Saturday, March 6 2004

Latchkey Zombies in Solaris

A funny thing happened when we upgraded our servers from Solaris 2.5.1 several years ago: when we killed a process, frequently its parent wouldn’t notice. This was annoying, since a lot of our Operations processes were built around killing and restarting services so they’d notice changes in a controlled fashion.

We filed a bug with our developers, suspecting that the somewhat baroque signal-handling in our service framework was now broken. They were never able to reproduce the problem outside of the Production service, but they made some changes, and it became less frequent. Still common enough to be annoying, but harder to reproduce.

On and off since then, we’ve had someone poke at the problem and try to solve it. About a year ago, we ran out of motivated developers and it was handed to someone in our group, who spent several months completely rewriting that subsystem because its design offended him. After half a dozen tests of his code, I was able to verify that it was a complete replacement for the old one. Bug-compatible, even, which meant we still hadn’t made any progress.

This led us to suspect a kernel bug, which was great, except that our test case was “run this proprietary code for at least 48 hours on a machine that’s serving 30,000 paying customers, and there’s a 50% chance that a killed process won’t be reported to its parent”. This is not the sort of minimal repeat-by that vendors want to see.

The programmer was ready to give up, and suggested we just scrap our code and modify daemontools to do what we wanted. My screams of horror met with stunned disbelief; apparently he hadn’t realized that we weren’t kidding the last time we shot down a suggestion to use one of DJB’s tools. He was gently persuaded that this was not a viable alternative.

Suddenly, I was struck with an idea: “why don’t we just ignore the zombies?”. We knew the service was dead, we knew that the zombies weren’t listening on a port or consuming lots of memory, and we knew that the kill/restart procedures were only run occasionally, so why worry about them?
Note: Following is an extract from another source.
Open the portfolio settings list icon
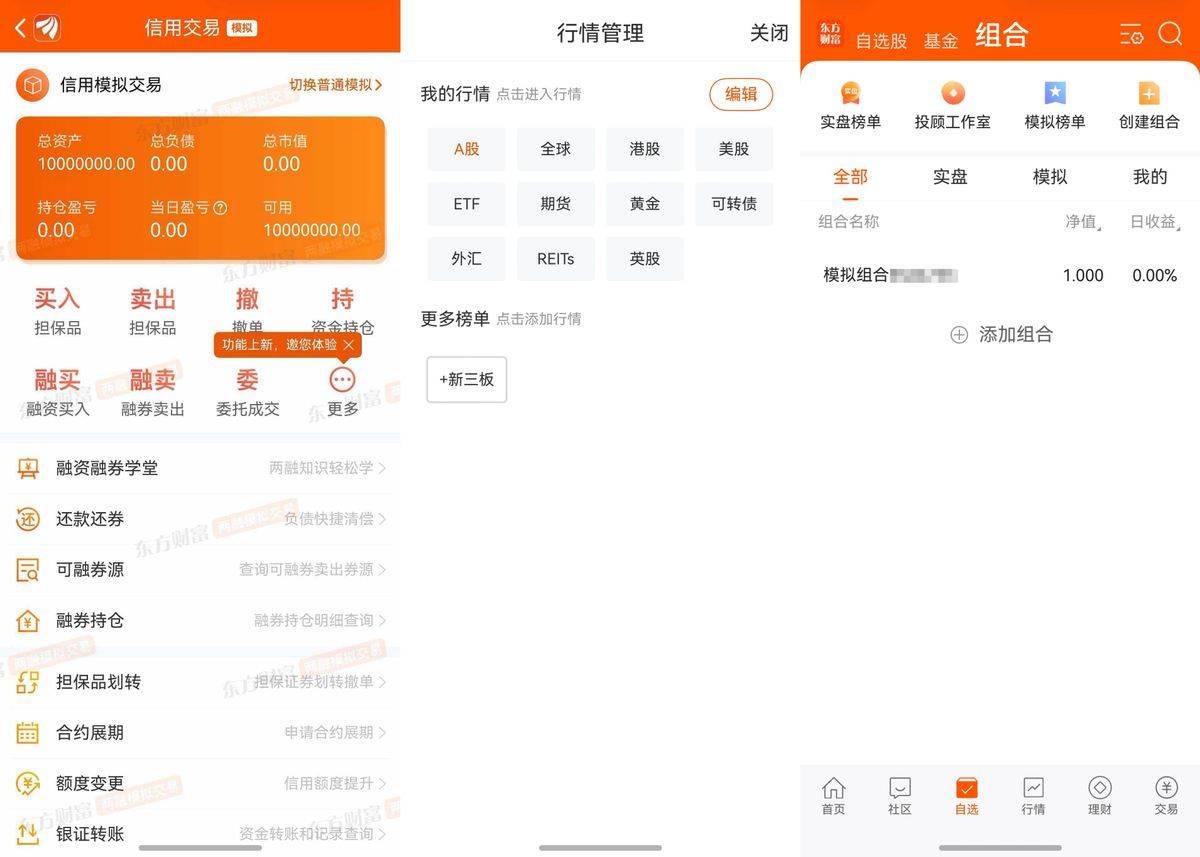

Maybe they’d go away on their own, maybe they’d hang around until the next full service restart, but it’s not like they were eating brains or anything.

The programmer wanted to try this workaround in his version (it was, after all, obviously superior), but I was able to persuade him to make it work in the original code. He didn’t understand why until we tried to get the patch rolled out, and a small army of managers and project managers started haggling over code reviews, testing, release schedules, etc.

Estimated time to roll out the patch to Production: four weeks. Estimated time to roll out his completely new version: four months. Care to guess which one we’re going with?